Looking ahead to the second half of the year, analysts continue to expect earnings growth of about 20% for both Q3 2018 and Q4 2018. However, rising costs, a stronger U.S. dollar, and escalating tariffs could all be headwinds to a continuation of the rise in earnings expectations for the S&P 500 in the second half of 2018.
The potential LIBOR replacement, the Secured Overnight Finance Rate (SOFR), recently debuted on the main stage!
The rate is published and administered by the Federal Reserve Bank of New York, who have quoted daily volume around 700 billion dollars since April, which is way over the volume from the effective Fed Funds rate.
In May 2018, the CME launched the SOFR and it has garnered serious attention. The trading volume soared in the first two months after launch and surpassed the volumes of Eurodollar futures and Fed Funds futures during their respective initialization months back in 1981 and 1988.
Both one- and three-month SOFR contracts seem to be heading in the same direction to attract more volume. The 1m contract serves as a great short-term target and the trading activity for the 3m extends to the 2020 contract, two years from now. That would create strong demand for a SOFR swap; indeed, the CME plans to start clearing OTC SOFR swaps in Q3 2018.
These contracts serve as a great vehicle for spread trading, improving margin efficiency, and transferring LIBOR liquidity in the near term. In longer term, it just sets a foundation for a LIBOR replacement. The show has just begun!

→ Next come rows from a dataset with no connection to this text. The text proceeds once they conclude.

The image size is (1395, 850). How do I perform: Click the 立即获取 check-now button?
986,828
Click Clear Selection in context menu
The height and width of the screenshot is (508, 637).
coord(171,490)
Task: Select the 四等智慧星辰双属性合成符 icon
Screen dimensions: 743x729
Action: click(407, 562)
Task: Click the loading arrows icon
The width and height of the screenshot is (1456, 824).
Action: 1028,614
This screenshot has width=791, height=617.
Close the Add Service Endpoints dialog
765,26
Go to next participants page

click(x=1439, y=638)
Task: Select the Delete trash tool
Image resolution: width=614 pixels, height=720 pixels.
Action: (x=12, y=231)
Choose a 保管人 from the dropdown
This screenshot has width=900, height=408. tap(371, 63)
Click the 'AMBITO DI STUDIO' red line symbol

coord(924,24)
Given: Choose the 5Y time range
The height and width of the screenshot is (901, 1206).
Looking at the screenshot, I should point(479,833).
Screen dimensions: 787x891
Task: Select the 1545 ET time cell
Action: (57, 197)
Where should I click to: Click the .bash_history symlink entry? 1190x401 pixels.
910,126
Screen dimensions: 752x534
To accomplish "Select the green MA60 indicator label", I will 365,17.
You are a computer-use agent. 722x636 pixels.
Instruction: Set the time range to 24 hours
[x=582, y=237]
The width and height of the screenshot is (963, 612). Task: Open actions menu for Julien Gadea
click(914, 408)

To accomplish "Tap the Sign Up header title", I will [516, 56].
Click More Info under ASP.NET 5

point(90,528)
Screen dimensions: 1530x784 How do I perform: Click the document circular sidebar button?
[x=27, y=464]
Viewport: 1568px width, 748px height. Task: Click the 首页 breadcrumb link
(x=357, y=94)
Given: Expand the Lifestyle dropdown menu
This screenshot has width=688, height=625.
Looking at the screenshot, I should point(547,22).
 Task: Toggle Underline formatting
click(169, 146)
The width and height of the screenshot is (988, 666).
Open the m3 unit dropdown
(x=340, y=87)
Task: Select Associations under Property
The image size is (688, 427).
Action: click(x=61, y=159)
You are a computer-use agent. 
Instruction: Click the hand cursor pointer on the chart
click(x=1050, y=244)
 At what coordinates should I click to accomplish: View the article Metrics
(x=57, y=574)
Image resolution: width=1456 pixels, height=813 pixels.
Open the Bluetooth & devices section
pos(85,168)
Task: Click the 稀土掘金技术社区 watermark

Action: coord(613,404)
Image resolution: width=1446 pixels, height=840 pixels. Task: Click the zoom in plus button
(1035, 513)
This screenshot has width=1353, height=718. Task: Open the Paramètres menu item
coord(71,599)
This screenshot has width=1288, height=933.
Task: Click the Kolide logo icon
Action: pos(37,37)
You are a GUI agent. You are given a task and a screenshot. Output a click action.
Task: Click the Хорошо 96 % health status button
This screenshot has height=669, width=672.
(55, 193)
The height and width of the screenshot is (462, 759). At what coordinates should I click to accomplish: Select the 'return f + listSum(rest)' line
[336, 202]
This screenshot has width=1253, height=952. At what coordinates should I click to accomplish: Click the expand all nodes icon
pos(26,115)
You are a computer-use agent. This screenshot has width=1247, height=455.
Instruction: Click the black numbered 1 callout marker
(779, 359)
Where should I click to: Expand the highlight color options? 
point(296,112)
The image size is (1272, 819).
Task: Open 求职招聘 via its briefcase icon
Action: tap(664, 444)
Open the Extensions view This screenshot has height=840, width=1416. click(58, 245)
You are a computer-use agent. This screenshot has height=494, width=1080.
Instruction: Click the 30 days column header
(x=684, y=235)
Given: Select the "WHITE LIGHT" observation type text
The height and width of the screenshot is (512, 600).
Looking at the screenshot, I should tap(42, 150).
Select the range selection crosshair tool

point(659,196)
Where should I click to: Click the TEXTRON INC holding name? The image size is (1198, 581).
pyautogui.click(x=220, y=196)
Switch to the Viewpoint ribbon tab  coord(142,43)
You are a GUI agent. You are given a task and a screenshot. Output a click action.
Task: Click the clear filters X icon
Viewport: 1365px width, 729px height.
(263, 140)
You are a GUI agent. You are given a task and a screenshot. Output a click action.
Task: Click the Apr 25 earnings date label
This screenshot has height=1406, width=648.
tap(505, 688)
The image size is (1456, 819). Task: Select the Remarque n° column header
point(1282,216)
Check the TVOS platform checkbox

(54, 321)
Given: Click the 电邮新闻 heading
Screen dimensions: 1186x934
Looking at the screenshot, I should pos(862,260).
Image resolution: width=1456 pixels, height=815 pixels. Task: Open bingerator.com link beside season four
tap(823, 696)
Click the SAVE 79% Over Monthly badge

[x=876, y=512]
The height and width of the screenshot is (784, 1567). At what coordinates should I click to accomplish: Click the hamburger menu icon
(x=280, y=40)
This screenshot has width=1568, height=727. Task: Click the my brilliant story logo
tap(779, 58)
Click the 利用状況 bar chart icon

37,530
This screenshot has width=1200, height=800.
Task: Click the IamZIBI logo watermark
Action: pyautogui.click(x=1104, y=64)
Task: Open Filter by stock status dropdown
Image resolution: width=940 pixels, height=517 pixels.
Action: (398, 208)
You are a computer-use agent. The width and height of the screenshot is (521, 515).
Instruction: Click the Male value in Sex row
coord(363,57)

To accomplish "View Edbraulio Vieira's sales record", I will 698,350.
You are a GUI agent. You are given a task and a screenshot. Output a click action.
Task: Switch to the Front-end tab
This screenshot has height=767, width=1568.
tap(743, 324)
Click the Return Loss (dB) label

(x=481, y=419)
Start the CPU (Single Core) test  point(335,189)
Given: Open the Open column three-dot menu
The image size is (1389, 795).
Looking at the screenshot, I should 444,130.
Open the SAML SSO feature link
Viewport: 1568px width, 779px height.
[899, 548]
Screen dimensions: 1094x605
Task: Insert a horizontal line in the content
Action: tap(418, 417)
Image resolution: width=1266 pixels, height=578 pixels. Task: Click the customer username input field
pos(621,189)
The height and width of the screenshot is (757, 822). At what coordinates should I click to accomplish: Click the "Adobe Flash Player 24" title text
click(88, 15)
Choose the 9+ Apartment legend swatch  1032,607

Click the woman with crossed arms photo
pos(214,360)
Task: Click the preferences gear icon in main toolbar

Though the broader M&A market may have issues, 2018 is proving that the top-end ofthe market is anything but challenging. As a percentage of overall deals, transactions valued over $1 billion are at an all-time high. In absolute terms, the first half of 2018 has reported the second-highest level of deals valued over $1 billion with 200 deals; the highest level was attained in the first half of 2007 with 210 deals. It is also worth noting that the streak of billion-dollar deals started in 2013, and since then there have been over 100 billion-dollar deals in each half-year. Even in the run-up to the financial crisis the streak was only three years (2005 to 2007). And to help complete the pattern, the dot-com boom had a similar three-year streak of 100 billion-dollar deals in each half-year from 1998 to 2000.
In the first half of 2018, exchange-traded funds captured market share from mutual funds. In equities, mutual funds have been losing assets while ETFs grow. In fixed income, both mutual funds and ETFs are growing, but the ETF growth rate is far higher, because bond ETFs started the year at just 1/8 the asset base of bond mutual funds. 21.2% of the combined mutual fund/ETF equity market is held in ETFs as of the end of 2017, up from 10.7% at the end of 2008. The appeal of low-cost passive investing is now undeniable.